Born in Brighton to Irish parents, MacNutt was educated at St Paul's School, London, and Trinity College, Cambridge. He earned an Athletics Blue whilst there.

He was ordained in 1898 and was a curate at Holy Trinity, Beckenham (1898-1901), and St James's Church, Piccadilly (1901-1902). After this he was curate-in-charge of Christ Church, Wimbledon (1902-1903), then vicar of St John’s, Cheltenham (1903-1907), and St Matthew’s, Surbiton (1907-1918). From 1909 to 1918 he was a canon of Southwark Cathedral. While at Surbiton, he served from 1915 to 1918 as a Temporary Chaplain to the Forces (TCF), including lecturing at the Chaplains School at St Omer. He accompanied the Archbishop of Canterbury on a visit to the Western Front, conducting a service with 1500 soldiers at which he ‘with a splendid voice, read a shortened service’. Macnutt had published several books by 1914 and edited The Church in the Furnace in 1917 in which 17 TCFs contributed essays critical of the Church of England and its leadership.
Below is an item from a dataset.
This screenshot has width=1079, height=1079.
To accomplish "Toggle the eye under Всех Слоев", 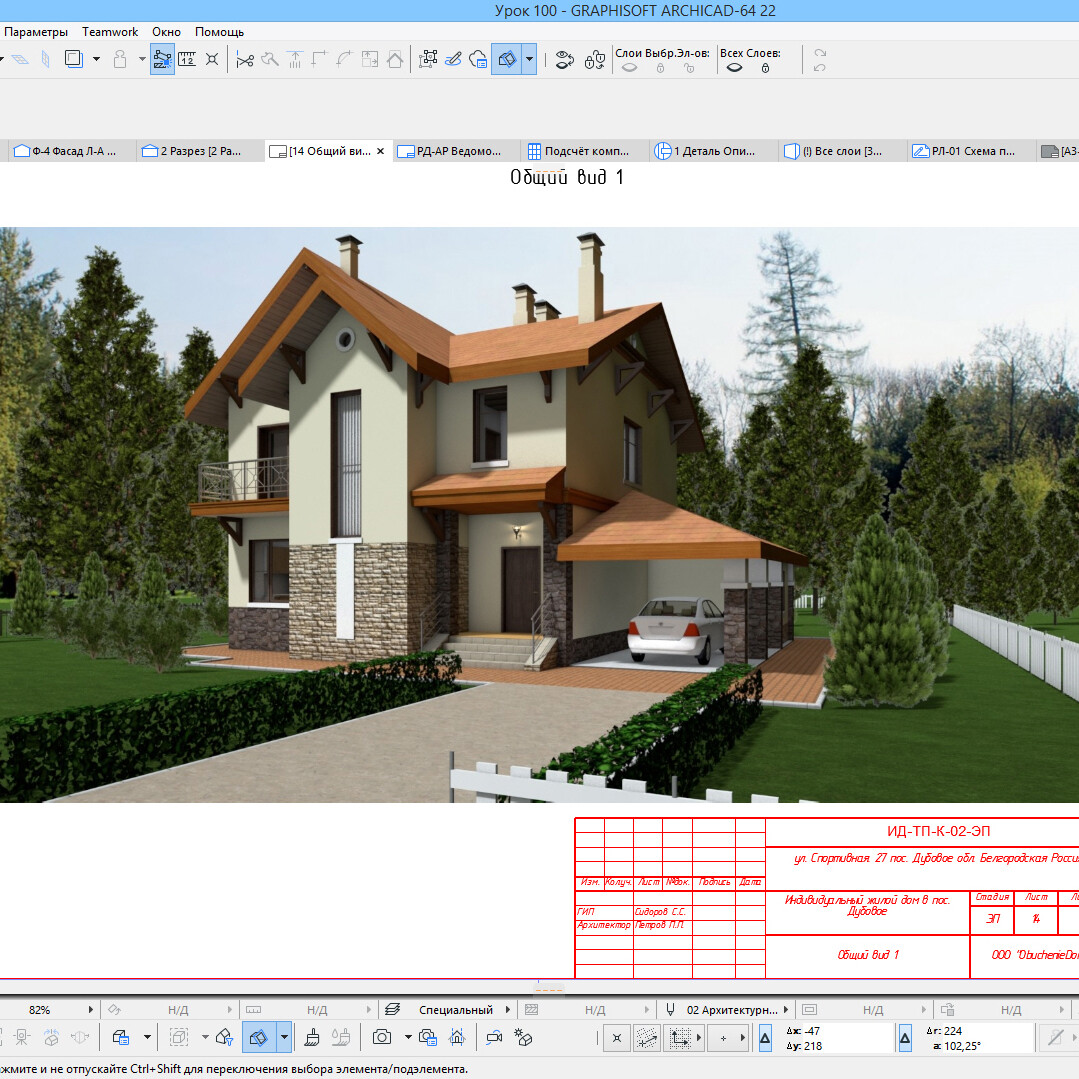I will (x=734, y=69).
In 1918 he became the vicar of St Martin's, Leicester, and was appointed archdeacon of Leicester in 1920. He oversaw major works to the interior of the church. When St Martin's Church became a cathedral in 1927 he became its first provost, and resigned in 1938. He was chaplain to the king from 1931 until his death. From 1938 until his retirement in 1946 he was a residentiary canon of Canterbury Cathedral.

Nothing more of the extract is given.